Il est journaliste. Il a fait six ans d’études pour y parvenir, passé un concours sélectif qui lui a donné des sueurs froides et des nuits blanches. Elle aussi a suivi cette voie, et elle y est parvenue. Elle est diplômée d’une école qui lui a appris les fondements du métier : rigueur, vérification, déontologie. Comme elle, il s’inscrit dans une histoire, dans une tradition française, oui ! Où ils ont leurs maîtres et leurs plumes. 

D’autres se sont reconvertis. Se sont formés dans des cursus sérieux et reconnus, à un nouveau métier ; de monteur, documentaliste, vidéo, ils sont devenus journalistes. Pour certains, un parcours du combattant. Partir en formation loin de chez soi alors qu’on a une famille, des enfants. Convaincre que l’on est fait pour cela. Devenir journaliste.

Parce que l’on ne naît pas journaliste. On le devient. En travaillant dur. En s’appropriant une culture, des connaissances et des savoir-faire. Un esprit synthétique. Une plume.

Ils ne sont pas particulièrement fiers de leur cursus. Ils le sont en revanche d’être parvenus à exercer ce métier qu’ils ont choisi. Qu’ils chérissent. Malgré tout. 

Car ce métier est attaqué aujourd’hui de toutes parts. Qui ne le voit pas ? Dans le monde. Dans les cortèges de manifs. Dans l’hémicycle (le feu article 24 projet de loi sécurité globale). Derrière nos bureaux. Et chez eux, à France Télévisions, aussi. Attaqué par la Direction qui les pousse à faire du clic au détriment du fond. Qui leur donne de moins en moins le temps de réfléchir.

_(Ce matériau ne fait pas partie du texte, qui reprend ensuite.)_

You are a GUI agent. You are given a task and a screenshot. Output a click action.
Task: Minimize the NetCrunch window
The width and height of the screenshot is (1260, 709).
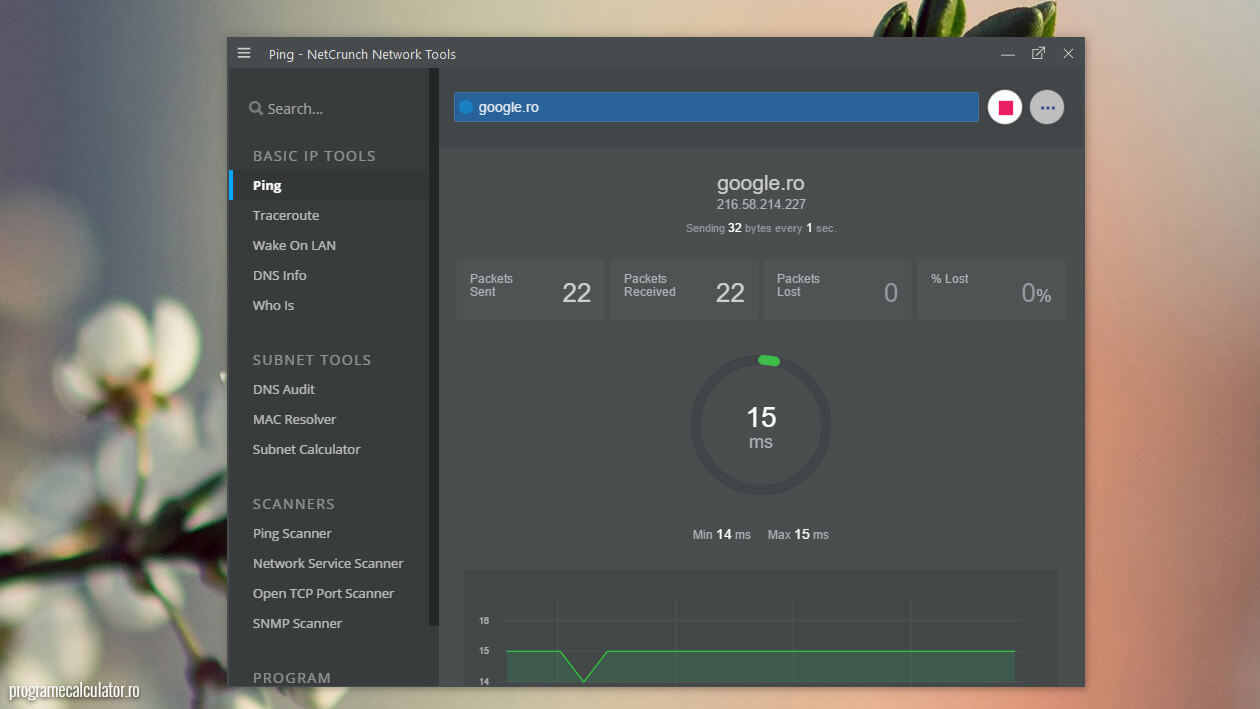point(1008,54)
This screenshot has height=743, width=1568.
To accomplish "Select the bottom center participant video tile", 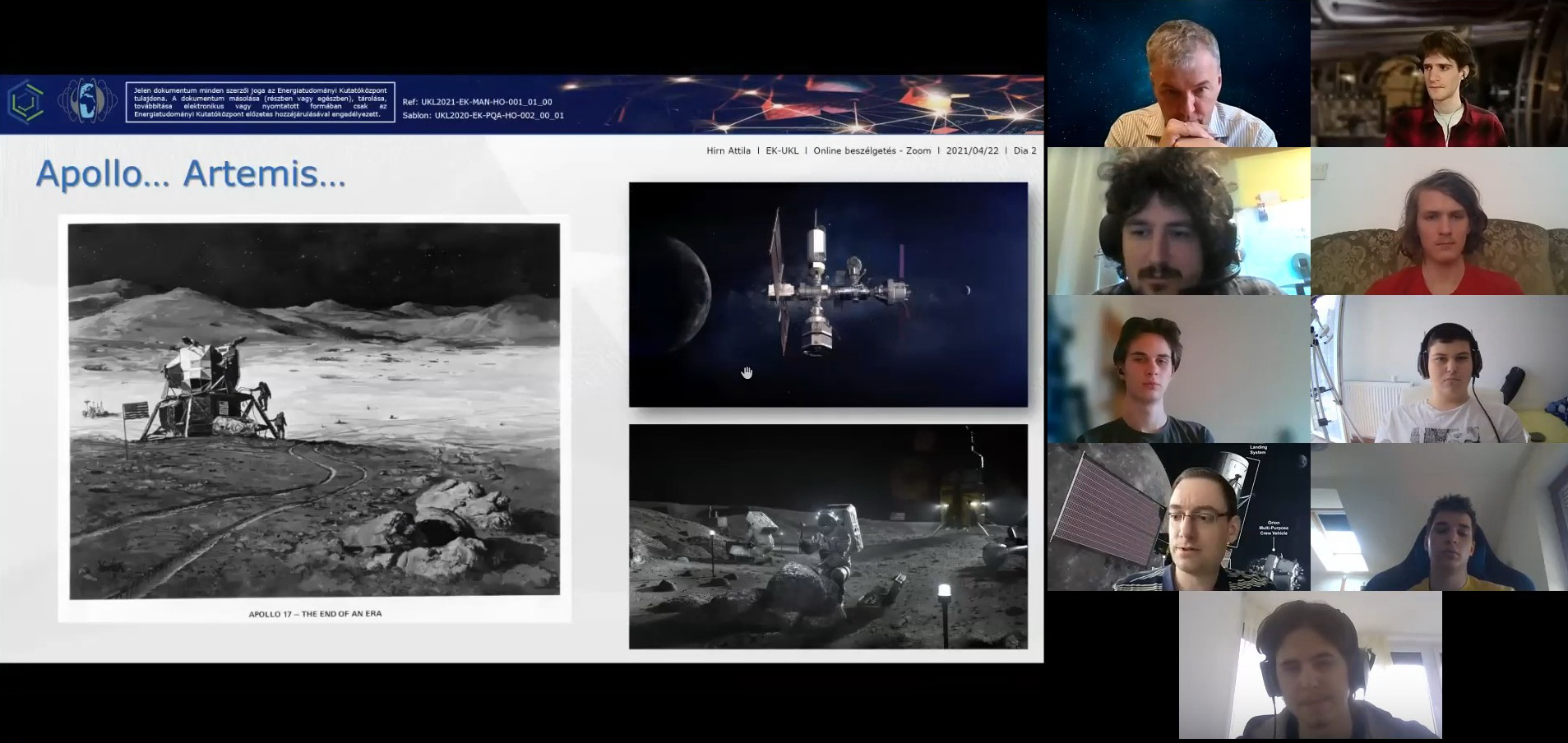I will [1310, 665].
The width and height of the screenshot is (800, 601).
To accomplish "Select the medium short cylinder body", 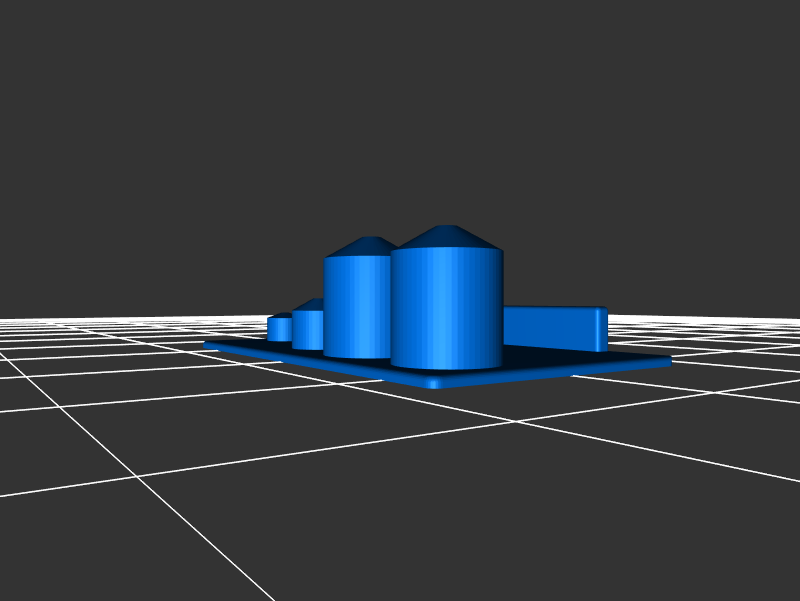I will coord(306,329).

Qui leur fait faire des micros-trottoirs, du fact-checking et son lot de psittacismes vains et prétentieux, des plateaux creux, des rubriques jardinage, des oursons, des chatons … Qui laisse planer le doute et permet au flou de s’installer.

Attaqué aussi, et c’est bien pire, par certains de leurs collègues, par certains représentants syndicaux. Des collègues qui pensent et qui assènent en pleine réunion de représentants du personnel que “n’importe qui, PTA, journaliste, peut écrire sur le web et peut écrire tout court”. Que “tout le monde en est capable”.  Que non ce n’est pas grave si le service communication rédige, dans le cadre d’un partenariat qui ne dit pas son nom, un article sur notre site sans le distinguer d’un article de fond.   

Compte rendu FO mars 2021 / RP d’une antenne du réseau F3 : “Un syndicat s’est ému du mélange de « genre » des articles faits par les journalistes et « les autres ». La distinction des auteurs des articles ne serait pas assez flagrante. Pas sûr que nos lecteurs aient besoin de savoir si c’est un journaliste ou non. Cette distinction n’a d’importance qu’aux yeux des journalistes. » 

Qui parle ? D’où nous parle-t-on ?

Ce sont-là pourtant des questions fondamentales. Ethiques. 

Alors oui la CFDT et ses journalistes sont “émus”, mieux : en colère.  Non pas que nous défendions une chapelle ou même que nous partions en croisade. Nous défendons juste la valeur, les valeurs des journalistes et celles de leur profession. Comme nous défendrons toujours celles de chaque métier. C’est bien pour cela aussi que nous nous sommes engagés dans le syndicalisme. 

Nous sommes en colère parce qu’à grands coups d’UCC, d’espace métier, de carottes bien lustrées, de contenus en vrac, la Direction va tuer leur, votre, notre métier. Va tuer tous les métiers. Et que certains syndicats le cautionnent sans rougir. 

Nous sommes en colère, oui ! Parce que certains pensent que les primes régleront d’un trait comptable cette perte inestimable. Celle de nos savoir-faire. Et de toutes les vocations.